Oleh: Dr. Adian Husaini (www.adianhusaini.id)
Akhir Ramadhan 1441 H ditandai dengan satu peristiwa penting dalam dunia pendidikan. Pada 30 Ramadhan 1441 H. berdirilah satu asosiasi Peguruan Tinggi Islam yang diberi nama Asosiasi Kampus Berbasis Akhlak Mulia (AKBAM).
Berdirinya AKBAM merupakan kelanjutan dari Diskusi Nasional Online pada hari Kamis, 21 Mei 2020 yang mengusung: “Masa Depan Perguruan Tinggi Islam Pasca Pandemi Covid-19.”
Diskusi itu diikuti ratusan peserta yang sebagian besar mewakili berbagai Perguruan Tinggi Islam (Sekolah Tinggi, Pesantren Tinggi, Institut, Universitas). Pada tahap awal, ditetapkan bahwa kriteria anggota asosiasi ini adalah kampus yang bersepakat dan bersungguh-sungguh menjadikan iman, taqwa, dan akhlak mulia sebagai standar utama kompetensi kelulusan.
Dengan terbentuknya asosiasi ini diharapkan akan terjalin sinergi antar Perguruan Tinggi Islam, untuk berjuang bersama-sama menjadi Perguruan Tinggi yang unggul. Selanjutnya akan dibentuk Tim Kecil untuk menindaklanjuti hal-hal yang lebih teknis. Begitu Deklarasi diumumkan pada 30 Ramadhan 1441 sore hari, maka sejumlah kampus mendaftarkan diri sebagai anggota AKBAM.

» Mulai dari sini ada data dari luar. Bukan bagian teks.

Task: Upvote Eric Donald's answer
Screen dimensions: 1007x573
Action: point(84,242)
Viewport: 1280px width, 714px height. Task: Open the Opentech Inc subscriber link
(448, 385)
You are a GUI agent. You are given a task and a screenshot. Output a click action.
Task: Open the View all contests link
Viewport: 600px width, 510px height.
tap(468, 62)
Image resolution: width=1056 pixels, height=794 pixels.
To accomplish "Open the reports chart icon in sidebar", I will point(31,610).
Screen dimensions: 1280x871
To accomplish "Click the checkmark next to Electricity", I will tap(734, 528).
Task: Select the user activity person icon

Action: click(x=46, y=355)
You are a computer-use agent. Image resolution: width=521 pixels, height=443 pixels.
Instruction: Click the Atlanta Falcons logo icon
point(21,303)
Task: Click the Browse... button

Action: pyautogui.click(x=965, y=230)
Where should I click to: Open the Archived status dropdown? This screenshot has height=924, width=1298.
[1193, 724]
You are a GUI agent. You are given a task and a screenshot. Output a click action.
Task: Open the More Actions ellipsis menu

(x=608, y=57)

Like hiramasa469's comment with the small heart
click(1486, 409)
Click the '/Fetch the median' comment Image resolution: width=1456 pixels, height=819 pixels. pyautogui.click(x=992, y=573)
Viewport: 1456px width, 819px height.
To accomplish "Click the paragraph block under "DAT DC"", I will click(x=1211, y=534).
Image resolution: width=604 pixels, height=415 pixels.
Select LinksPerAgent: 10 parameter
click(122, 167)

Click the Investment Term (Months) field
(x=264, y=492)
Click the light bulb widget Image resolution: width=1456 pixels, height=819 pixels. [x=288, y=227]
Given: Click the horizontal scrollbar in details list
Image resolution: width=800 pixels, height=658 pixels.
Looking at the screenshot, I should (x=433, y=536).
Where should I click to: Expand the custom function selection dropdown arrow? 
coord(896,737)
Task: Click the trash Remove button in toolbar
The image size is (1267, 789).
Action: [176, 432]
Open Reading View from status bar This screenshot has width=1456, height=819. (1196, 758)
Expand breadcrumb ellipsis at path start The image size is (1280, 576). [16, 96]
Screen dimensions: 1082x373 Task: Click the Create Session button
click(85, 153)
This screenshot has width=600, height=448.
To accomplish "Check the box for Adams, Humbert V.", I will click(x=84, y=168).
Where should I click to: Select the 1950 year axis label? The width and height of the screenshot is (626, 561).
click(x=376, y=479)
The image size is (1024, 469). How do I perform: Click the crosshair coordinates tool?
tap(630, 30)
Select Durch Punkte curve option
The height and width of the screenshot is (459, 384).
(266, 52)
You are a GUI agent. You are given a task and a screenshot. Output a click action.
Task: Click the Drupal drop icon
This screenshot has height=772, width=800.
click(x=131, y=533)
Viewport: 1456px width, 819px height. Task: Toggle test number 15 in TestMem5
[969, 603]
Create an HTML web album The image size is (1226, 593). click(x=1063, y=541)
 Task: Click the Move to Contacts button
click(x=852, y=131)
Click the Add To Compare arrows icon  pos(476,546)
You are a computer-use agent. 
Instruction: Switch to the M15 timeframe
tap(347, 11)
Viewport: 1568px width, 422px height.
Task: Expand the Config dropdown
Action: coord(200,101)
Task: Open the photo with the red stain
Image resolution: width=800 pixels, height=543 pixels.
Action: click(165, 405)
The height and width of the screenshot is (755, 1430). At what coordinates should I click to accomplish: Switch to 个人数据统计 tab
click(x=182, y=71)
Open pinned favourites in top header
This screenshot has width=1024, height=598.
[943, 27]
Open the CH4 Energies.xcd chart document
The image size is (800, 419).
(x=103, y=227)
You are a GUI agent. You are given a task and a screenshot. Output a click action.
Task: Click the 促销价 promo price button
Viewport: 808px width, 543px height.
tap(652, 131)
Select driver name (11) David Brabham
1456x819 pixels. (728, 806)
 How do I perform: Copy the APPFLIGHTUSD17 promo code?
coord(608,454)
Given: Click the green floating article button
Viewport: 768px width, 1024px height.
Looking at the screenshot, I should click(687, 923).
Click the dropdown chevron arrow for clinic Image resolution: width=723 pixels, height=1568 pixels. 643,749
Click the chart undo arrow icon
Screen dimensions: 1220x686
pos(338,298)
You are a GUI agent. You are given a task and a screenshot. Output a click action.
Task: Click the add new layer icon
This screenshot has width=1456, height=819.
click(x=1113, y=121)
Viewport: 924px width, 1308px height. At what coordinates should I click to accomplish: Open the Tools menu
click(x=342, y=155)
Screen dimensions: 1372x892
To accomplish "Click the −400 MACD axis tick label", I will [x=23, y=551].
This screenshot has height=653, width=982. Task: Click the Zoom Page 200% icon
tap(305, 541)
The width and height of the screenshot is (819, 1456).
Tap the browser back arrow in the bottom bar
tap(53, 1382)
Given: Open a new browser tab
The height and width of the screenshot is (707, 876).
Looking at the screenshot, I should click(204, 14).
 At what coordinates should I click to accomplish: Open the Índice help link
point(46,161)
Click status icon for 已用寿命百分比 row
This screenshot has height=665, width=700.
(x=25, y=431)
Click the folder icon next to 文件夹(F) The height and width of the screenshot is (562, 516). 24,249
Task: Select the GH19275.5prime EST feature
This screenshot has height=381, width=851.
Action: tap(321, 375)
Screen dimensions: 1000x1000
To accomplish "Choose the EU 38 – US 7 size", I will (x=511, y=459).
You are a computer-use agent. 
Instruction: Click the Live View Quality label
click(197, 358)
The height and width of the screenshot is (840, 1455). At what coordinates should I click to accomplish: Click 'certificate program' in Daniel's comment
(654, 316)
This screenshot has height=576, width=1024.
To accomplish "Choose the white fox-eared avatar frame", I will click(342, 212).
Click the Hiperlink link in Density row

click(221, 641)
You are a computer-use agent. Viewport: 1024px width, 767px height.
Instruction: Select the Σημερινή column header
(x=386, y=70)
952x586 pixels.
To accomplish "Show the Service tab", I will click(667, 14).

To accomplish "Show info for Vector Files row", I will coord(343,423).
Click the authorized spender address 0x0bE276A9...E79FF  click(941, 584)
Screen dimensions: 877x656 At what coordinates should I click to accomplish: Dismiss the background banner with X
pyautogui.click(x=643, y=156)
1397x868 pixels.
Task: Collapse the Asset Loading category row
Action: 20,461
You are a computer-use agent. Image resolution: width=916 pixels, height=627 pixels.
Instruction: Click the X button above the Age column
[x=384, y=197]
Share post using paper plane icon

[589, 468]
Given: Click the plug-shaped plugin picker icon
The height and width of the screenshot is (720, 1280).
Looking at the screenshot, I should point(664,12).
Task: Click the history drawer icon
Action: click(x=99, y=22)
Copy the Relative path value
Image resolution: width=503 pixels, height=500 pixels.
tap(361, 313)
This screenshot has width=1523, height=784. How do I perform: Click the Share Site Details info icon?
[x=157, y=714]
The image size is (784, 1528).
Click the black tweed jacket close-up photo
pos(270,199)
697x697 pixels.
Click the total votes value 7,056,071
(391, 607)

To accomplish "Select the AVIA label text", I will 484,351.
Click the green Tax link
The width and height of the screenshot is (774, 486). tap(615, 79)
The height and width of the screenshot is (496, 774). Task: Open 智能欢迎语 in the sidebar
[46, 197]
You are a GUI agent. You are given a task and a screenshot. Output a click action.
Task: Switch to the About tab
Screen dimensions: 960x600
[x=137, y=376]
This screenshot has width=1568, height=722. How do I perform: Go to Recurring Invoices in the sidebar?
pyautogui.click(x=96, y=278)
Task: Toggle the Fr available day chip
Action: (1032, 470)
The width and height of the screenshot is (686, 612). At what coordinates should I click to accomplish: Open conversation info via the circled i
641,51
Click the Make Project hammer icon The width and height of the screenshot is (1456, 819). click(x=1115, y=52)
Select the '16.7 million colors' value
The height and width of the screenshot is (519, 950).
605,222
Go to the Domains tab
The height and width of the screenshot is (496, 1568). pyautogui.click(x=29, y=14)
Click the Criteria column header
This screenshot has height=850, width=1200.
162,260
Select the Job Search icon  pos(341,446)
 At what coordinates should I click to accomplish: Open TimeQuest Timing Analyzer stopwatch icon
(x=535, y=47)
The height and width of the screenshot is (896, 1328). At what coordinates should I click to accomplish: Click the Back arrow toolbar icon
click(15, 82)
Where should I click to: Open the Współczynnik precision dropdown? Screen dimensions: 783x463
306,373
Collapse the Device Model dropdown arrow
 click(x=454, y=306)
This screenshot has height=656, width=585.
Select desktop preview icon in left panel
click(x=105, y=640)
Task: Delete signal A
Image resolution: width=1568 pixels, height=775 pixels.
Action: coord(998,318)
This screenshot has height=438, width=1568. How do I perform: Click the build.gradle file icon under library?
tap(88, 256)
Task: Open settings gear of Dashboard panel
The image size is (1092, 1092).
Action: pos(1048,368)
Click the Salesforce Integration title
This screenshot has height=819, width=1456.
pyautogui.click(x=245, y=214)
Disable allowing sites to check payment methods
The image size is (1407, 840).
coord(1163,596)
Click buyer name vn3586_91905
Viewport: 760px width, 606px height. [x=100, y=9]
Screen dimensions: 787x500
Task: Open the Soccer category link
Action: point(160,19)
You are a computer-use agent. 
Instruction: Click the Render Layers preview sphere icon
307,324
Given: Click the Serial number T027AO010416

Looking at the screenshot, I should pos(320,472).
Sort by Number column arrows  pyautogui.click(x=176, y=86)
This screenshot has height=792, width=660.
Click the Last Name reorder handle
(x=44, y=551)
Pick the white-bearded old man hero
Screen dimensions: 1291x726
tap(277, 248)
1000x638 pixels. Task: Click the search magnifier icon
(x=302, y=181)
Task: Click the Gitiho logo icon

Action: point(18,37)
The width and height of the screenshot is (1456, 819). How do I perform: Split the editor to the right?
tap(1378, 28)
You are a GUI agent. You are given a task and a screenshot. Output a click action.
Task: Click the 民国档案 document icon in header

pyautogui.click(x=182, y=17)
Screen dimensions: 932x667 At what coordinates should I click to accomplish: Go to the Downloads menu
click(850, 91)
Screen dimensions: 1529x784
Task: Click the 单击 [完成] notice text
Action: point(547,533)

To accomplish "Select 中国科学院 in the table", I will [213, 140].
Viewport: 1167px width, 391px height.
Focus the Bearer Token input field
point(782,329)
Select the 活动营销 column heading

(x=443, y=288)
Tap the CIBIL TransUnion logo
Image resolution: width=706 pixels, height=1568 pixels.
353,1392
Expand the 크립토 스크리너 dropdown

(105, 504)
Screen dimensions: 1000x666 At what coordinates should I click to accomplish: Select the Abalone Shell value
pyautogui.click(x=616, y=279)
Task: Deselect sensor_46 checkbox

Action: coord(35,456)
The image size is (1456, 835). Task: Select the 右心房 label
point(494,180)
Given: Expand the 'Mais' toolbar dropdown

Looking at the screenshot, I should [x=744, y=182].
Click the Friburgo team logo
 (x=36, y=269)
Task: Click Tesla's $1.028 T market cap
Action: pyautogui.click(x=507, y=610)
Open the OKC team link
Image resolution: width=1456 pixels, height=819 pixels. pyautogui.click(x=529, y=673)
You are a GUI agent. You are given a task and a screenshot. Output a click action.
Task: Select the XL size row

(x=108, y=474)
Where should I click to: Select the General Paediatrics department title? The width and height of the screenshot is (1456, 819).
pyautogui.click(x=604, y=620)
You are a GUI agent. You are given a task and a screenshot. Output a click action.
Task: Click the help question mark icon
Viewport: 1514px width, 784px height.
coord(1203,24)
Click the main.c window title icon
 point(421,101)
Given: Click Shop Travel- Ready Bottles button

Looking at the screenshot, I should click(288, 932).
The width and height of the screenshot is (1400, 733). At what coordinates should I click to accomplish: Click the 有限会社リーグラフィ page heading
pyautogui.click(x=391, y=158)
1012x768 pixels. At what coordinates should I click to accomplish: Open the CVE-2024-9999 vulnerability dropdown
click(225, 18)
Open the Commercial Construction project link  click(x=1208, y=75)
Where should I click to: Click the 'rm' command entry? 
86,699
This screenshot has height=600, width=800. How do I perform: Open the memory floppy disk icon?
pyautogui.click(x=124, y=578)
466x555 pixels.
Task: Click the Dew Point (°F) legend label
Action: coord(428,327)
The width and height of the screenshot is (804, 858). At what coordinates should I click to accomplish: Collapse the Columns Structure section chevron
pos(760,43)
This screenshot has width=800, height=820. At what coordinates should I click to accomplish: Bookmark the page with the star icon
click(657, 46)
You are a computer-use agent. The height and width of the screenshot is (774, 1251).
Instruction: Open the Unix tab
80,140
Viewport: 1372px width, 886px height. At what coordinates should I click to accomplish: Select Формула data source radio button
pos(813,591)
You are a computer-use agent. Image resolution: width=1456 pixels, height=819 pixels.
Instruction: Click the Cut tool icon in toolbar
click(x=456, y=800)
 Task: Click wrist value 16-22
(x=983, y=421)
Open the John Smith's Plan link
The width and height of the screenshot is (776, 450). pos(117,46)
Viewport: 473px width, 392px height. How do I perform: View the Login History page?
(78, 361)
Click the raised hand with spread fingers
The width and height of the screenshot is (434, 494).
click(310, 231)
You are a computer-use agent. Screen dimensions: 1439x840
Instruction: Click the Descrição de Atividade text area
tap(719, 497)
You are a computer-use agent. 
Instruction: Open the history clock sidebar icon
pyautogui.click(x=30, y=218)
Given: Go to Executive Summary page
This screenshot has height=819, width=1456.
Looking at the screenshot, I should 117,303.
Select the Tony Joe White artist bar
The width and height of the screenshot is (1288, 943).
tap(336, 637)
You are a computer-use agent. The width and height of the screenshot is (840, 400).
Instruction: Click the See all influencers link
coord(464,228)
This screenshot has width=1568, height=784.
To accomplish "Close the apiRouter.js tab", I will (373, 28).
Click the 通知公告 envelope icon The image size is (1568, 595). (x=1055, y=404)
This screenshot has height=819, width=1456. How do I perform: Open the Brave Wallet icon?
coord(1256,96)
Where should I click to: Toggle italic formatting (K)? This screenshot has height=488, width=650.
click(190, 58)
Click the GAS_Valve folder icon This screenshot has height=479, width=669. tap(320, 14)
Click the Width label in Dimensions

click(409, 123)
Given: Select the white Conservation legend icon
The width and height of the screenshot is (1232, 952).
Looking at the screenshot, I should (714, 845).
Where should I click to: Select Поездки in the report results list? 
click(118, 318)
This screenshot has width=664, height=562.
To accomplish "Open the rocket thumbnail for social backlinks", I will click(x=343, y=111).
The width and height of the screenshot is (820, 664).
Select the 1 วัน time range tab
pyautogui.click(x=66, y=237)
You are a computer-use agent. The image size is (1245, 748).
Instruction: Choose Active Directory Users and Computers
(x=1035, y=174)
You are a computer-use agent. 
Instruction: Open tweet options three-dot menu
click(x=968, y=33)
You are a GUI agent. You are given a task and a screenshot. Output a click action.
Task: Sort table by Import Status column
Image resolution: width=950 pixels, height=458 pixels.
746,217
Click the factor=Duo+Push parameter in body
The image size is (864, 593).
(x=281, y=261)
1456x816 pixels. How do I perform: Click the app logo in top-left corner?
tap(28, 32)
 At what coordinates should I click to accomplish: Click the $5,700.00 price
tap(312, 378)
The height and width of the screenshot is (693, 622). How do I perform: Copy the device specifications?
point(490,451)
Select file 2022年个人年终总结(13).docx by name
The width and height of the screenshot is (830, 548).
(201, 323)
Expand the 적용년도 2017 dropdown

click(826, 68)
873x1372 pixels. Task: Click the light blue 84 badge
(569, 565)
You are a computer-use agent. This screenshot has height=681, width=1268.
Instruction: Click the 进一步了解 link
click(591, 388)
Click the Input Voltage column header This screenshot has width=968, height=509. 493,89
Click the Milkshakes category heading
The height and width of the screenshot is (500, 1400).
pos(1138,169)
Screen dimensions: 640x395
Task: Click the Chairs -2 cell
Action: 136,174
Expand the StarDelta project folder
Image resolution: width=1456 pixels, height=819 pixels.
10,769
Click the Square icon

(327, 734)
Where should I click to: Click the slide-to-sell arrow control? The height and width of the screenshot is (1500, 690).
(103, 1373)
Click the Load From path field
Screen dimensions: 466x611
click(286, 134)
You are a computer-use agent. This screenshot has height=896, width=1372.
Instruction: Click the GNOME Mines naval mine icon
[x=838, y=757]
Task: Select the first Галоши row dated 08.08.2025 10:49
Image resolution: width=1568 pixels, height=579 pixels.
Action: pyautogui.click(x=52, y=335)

Jumlah Perguruan Tinggi Islam di Indonesia diperkirakan mencapai 6000, baik yang formal maupun non-formal. Ada sejumlah bentuk Perguruan Tinggi Islam, seperti universitas, Institut, Sekolah Tinggi, dan Pesantren Tinggi (Ma’had Aliy).
AKBAM menerima keanggotaan Perguruan Tinggi Islam baik yang formal maupun non-formal. Sebab, AKBAM bersifat non formal dan lebih mengedepankan substansi. Dalam diskusi online 21 Mei 2020, saya mengajak para peserta untuk memperhatikan dengan sungguh-sungguh masalah Perguruan Tinggi. Sebab, inilah babak terpenting dari jenjang pendidikan.
Adalah Prof. Syed Muhammad Naquib al-Attas yang mengangkat masalah strategisnya peran Perguruan Tinggi Islam bagi penyelesaian masalah umat Islam. Sebab, pada umumnya umat Islam masih bergantung pada universitas-universitas modern yang – kata Prof. Naquib al-Attas – merupakan simbol ‘kezaliman’. Universitas modern tidak lagi merupakan tempat untuk melahirkan manusia yang utuh (al-insan al-kulliy), sebagaimana fungsinya dalam peradaban Islam.
Prof. al-Attas kemudian mengajukan konsep ‘ta’dib’ dan ‘Islamisasi ilmu-ilmu kontemporer’ sebagai solusi atas problematika umat Islam tersebut. Pada tahun 1987, al-Attas mewujudkan gagasannya dengan mendirikan International Institute of Islamic Thought and Civilization (ISTAC) di Kuala Lumpur.